ASSIGNMENT: Transcribe the data that follows in full. Leave out the pictures.

Stored data
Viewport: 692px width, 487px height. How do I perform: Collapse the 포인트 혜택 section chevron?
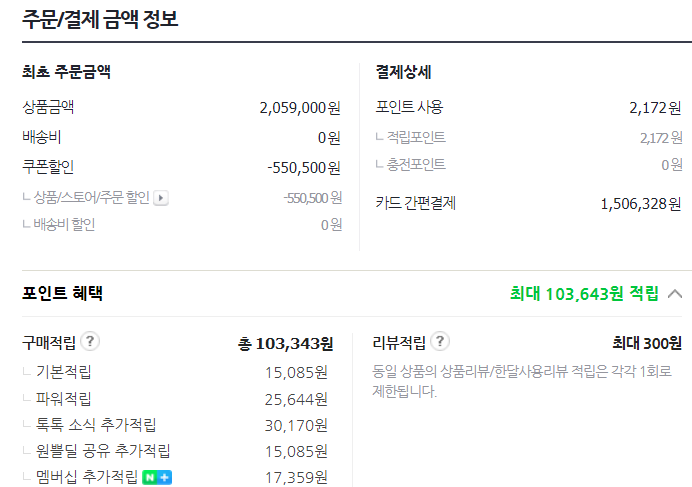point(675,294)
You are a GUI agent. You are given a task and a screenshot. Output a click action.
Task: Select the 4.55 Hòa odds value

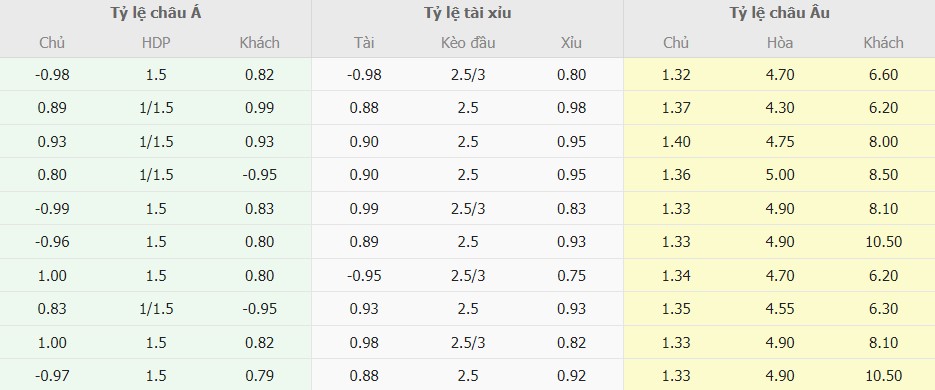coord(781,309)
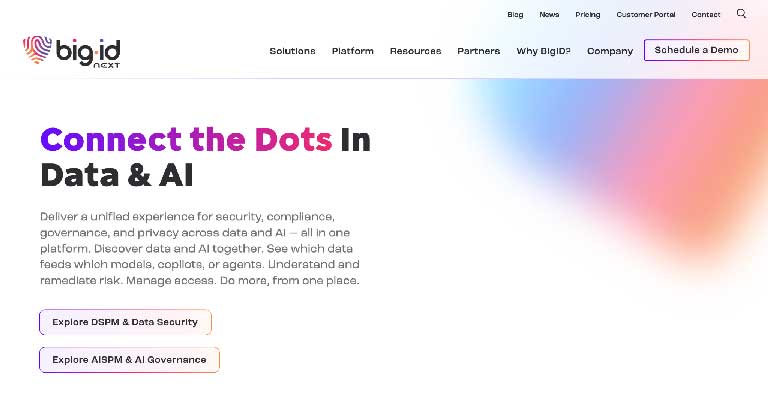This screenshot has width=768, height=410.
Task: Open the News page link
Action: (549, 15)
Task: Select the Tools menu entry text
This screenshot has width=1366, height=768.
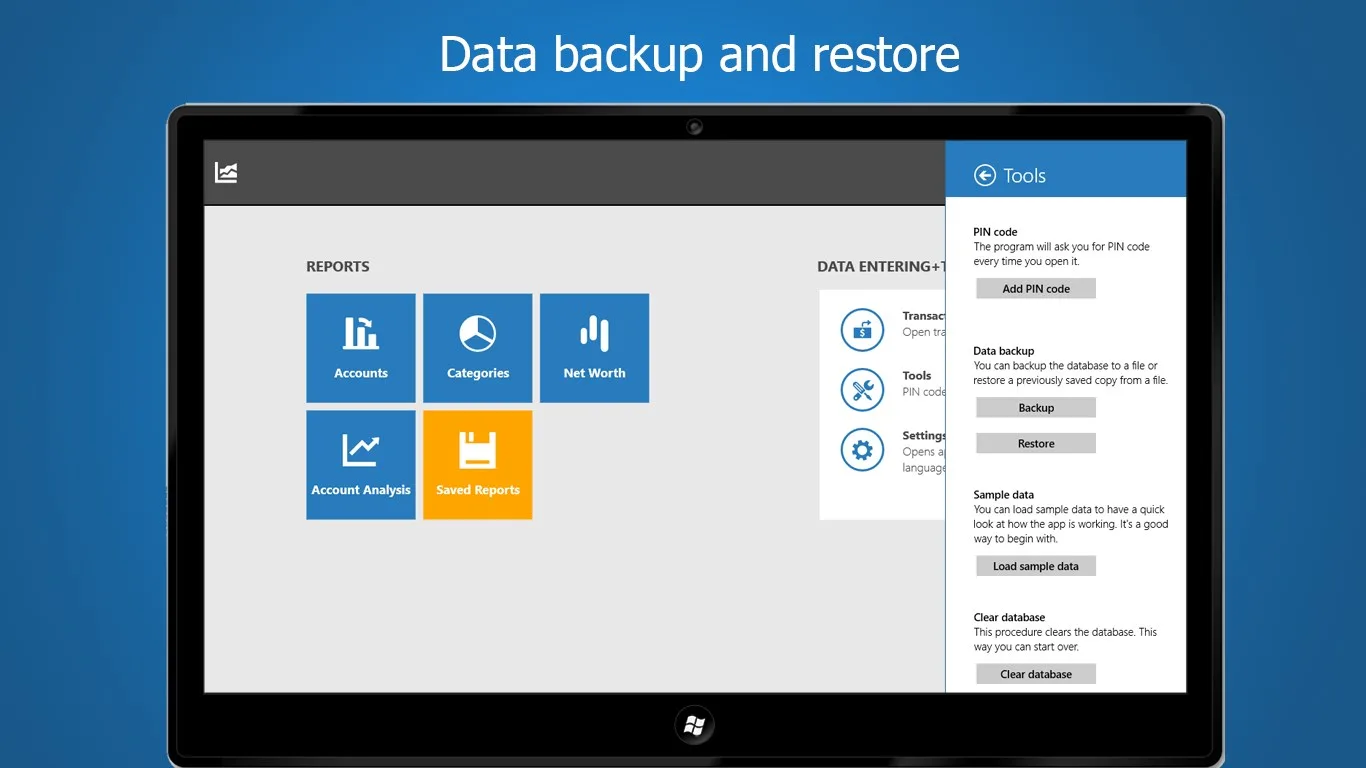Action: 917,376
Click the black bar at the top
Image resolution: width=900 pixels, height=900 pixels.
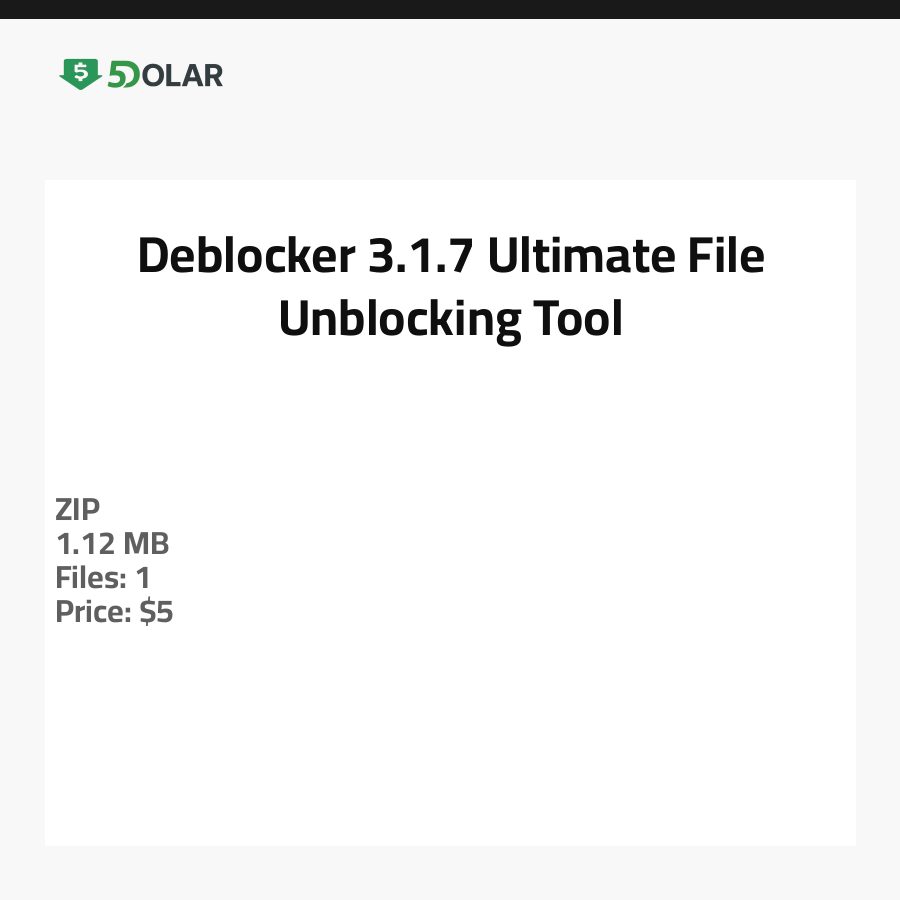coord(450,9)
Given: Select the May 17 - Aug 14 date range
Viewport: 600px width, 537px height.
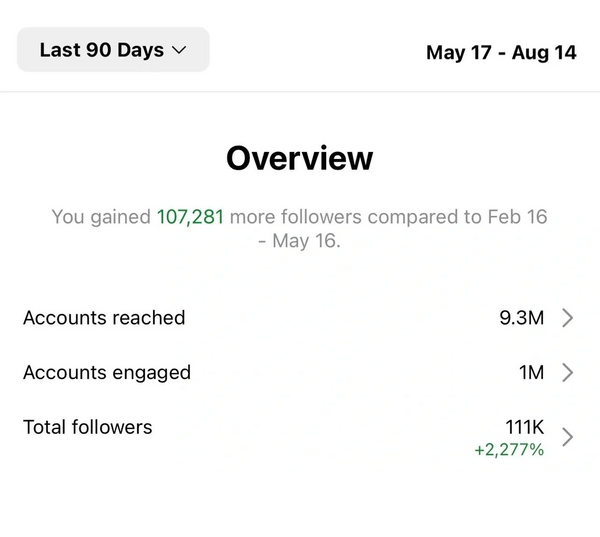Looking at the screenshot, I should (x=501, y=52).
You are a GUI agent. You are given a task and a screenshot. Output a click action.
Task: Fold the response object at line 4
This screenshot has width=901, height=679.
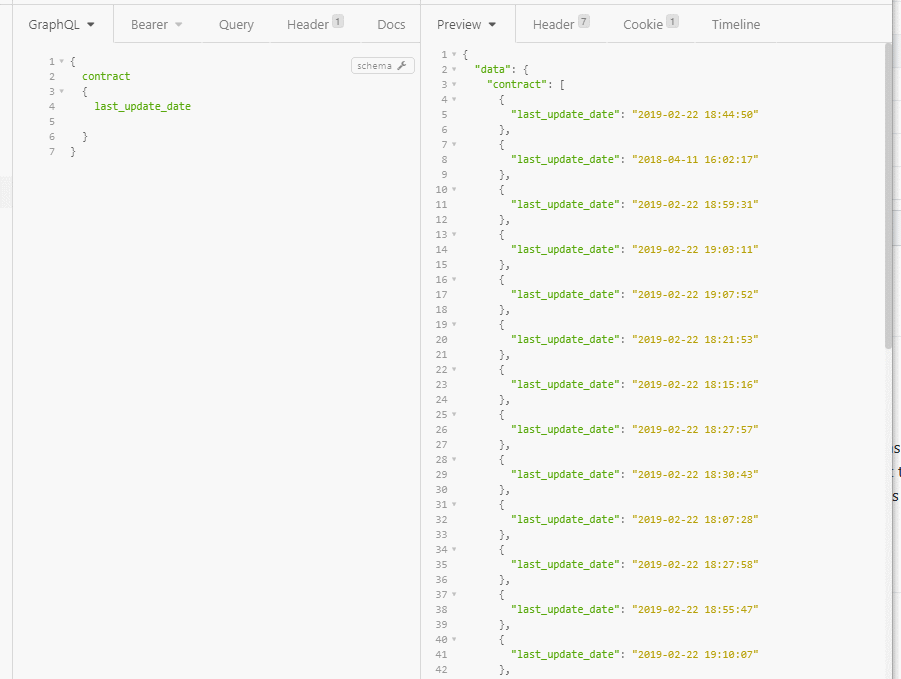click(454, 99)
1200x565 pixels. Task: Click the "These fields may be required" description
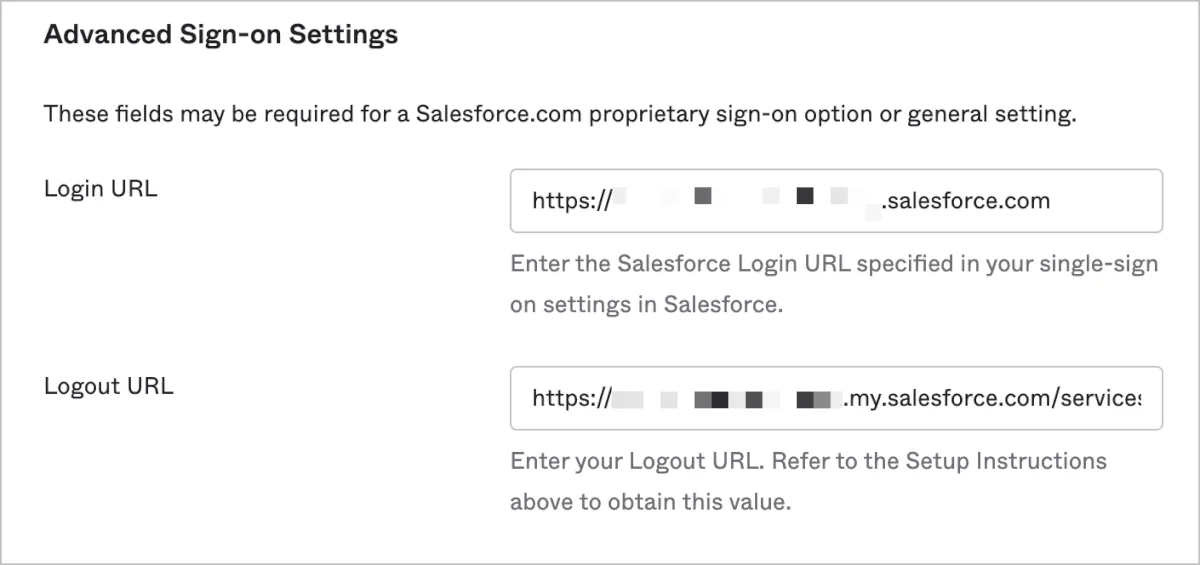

SOLUTION FOR THIS PROBLEM:
Viewport: 692px width, 487px height. How do I perform: Collapse the 포인트 혜택 section chevron?
point(675,294)
You are a GUI agent. You are given a task and a screenshot. Output a click action.
Task: Select the 4.55 Hòa odds value

coord(781,309)
This screenshot has width=768, height=410.
Task: Open the News page link
Action: (549, 15)
Task: Select the Tools menu entry text
This screenshot has width=1366, height=768.
Action: 917,376
Click the black bar at the top
Image resolution: width=900 pixels, height=900 pixels.
coord(450,9)
Given: Select the May 17 - Aug 14 date range
Viewport: 600px width, 537px height.
Looking at the screenshot, I should (x=501, y=52).
You are a GUI agent. You are given a task and a screenshot. Output a click action.
Task: Fold the response object at line 4
This screenshot has width=901, height=679.
click(454, 99)
1200x565 pixels. Task: Click the "These fields may be required" description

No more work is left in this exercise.